A few years ago Random House started reissuing older categories from the defunct Bantam Loveswept line as an e-only imprint, and today, publishes new releases (mainly contemporary romance). I recently read and enjoyed Loveswept titles Truly by Ruthie Knox and Hold on Tight by Serena Bell. Digital publisher Samhain’s Retro Romances are reissues of older categories from a variety of presses. Entangled Publishing is an independent publisher in digital and paper, distributed by Macmillan. It has specific lines, much like Harlequin, with series names that are not exactly self-explanatory, like Bliss (flirty romance with regular guys), Brazen (sexy alpha heroes), Covet (supernatural twists), and Ignite (suspense, adventure, and intrigue). All Bets are Off by Cynthia Cooke is the kind of over-the-top paranormal that can be fun if you’re in the right mood to find out what happens when the ruler of the eighth level of hell (you know, the one that punishes white collar criminals) gets set up on a blind date by his minions.

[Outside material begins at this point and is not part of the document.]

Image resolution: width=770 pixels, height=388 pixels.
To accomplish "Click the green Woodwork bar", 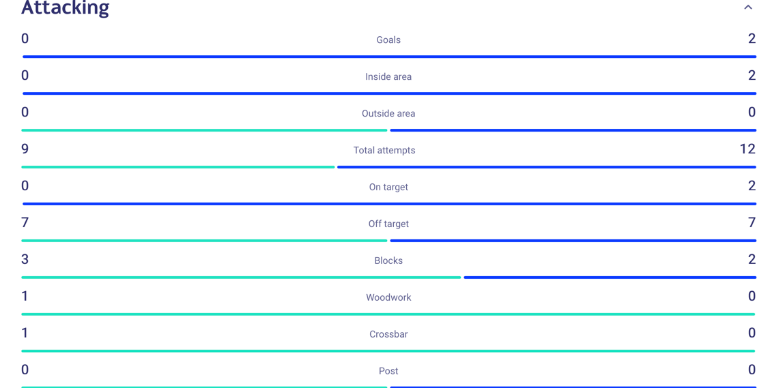I will coord(388,314).
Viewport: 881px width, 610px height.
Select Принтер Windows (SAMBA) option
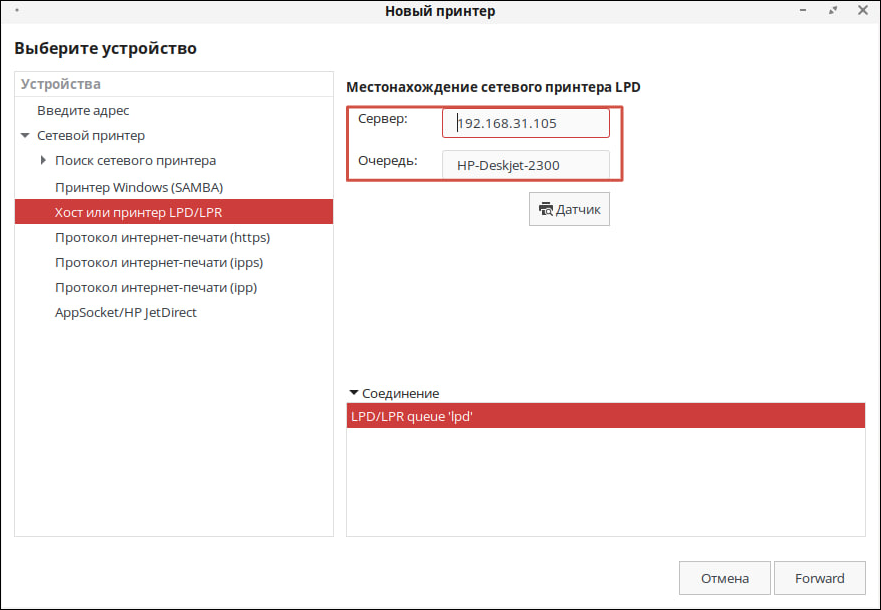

I realize there are a few things about categories that can be daunting or even off-putting. For one thing, there are so many of them, that it can be hard at first to find the ones you like. For another, some of those covers and titles (Commanded by the Sheik comes to mind) are wince-inducing. I even find the cover copy to be badly misleading at times, for example, promising a grossly unequal relationship that turns out to be very egalitarian. And, finally, although Harlequin has its Kimani line and you can sometimes find diverse protagonists in other lines (Wendy Marcus’s The Nurse’s Not So Secret Scandal features a Jewish hero and Puerto Rican heroine, for example), categories, like the romance genre in general, focus on heterosexual relationships between white people.
Category romances have a kind of language all their own, and the more I read, the better I can understand the tropes, the shorthand, and the intertextual connections between the books. A description of a character or a brief gesture that seems superficial might have many levels of symbolism for an experienced reader. Maybe categories are the kind of thing you have to read a few of to really appreciate. If you read just one, you see the simple story, and you think the genre is simple. But the more I read, the more I see them as each playing a role in articulating and deepening the romance genre’s basic concerns: what romantic love is, how we achieve it, and why it matters that we do.